This article was written by Kevin Moran, and originally appeared on Kemnovation.com.
Not before time 2016 has been called ‘the international year of pulses’ by the United Nations (UN) placing a strong focus on this under-valued but very diverse group of crops, comprising mainly beans and peas, in achieving future food and nutrition security.
It is a sad but real irony that during the Green Revolution, in the second half of the 20th century, production of pulse crops declined greatly as that of common cereal grains, such as wheat, maize and rice, increased enormously.
And as pulses usually contain about twice as much protein, minerals, micronutrients and fibre than the common cereal grains, this transition has contributed significantly to the increasing global occurrence of deficiencies in these essential dietary components.

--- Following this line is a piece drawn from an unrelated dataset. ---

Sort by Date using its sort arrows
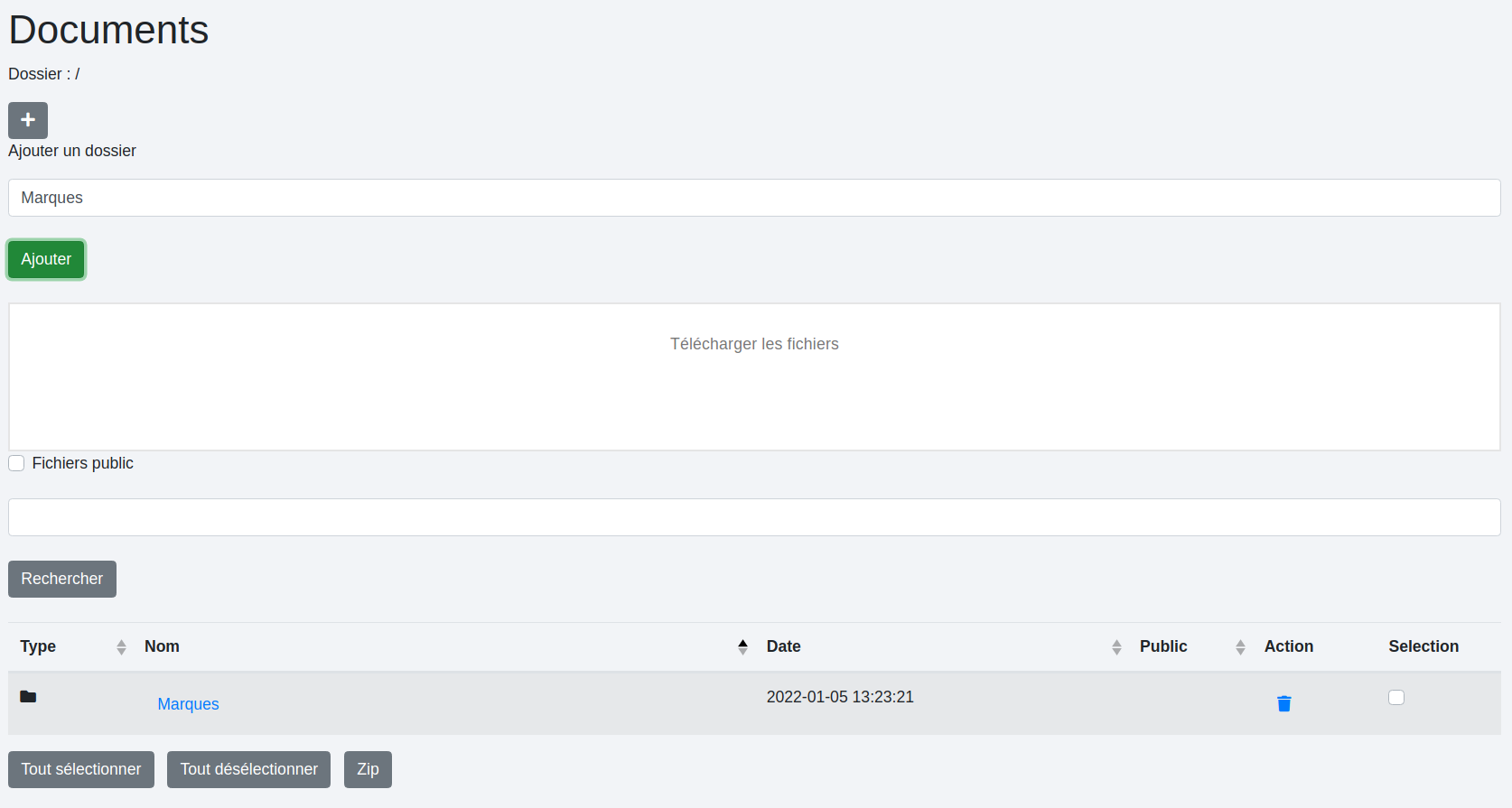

Therefore bringing more pulses back into diets will contribute greatly to reducing the incidence of protein, mineral and micronutrient deficiencies, particularly in developing countries.
Furthermore the potential role of pulses in increasing the intake of fibre in Western life-style diets should now receive more attention following the recent publication of research work by Sonnenburg et al (Nature Vol 529 p. 212-215).
Their ground-breaking research has shown that the diversity of beneficial human gut microbes is decreasing in Western populations compared to those present in populations living traditional life-styles – and without inclusion of more fibre in the Western-style diets then these beneficial microbes may, in future generations, become extinct!
The importance of fibre in maintaining the diversity of beneficial gut microbes arises from its high content of ‘microbial available carbohydrates’ or MAC’s which are usually low in many Western diets (high in fat; simple carbohydrates like sugars; low in fibre) compared to traditional (typically rural agrarian) diets.
The beneficial microbes feed on the MAC’s to produce short-chain fatty acids (SCFA’s) and research has shown that a lack of these may lead to disruption of the immune and anti-inflammatory systems which underlie diseases such as diabetes, heart disease, asthma, allergies and inflammatory bowel and might explain some of their increasing occurrence in young Westerners!
This study adds further support for the UN’s initiative to increase awareness, production and consumption of pulses starting now in their designated international year.
“The evidence is irrefutable that pulses have a key role in improving human health mainly through their contribution of protein, minerals and micronutrients in developing countries; and boosting dietary fibre (and MAC intake) in Western diets” says Dr Kevin Moran of Kemnovation.
He adds “Finally this also illustrates the importance of introducing a broader diversity of food crop types into diets to help achieve food and nutrition security for a growing planet”.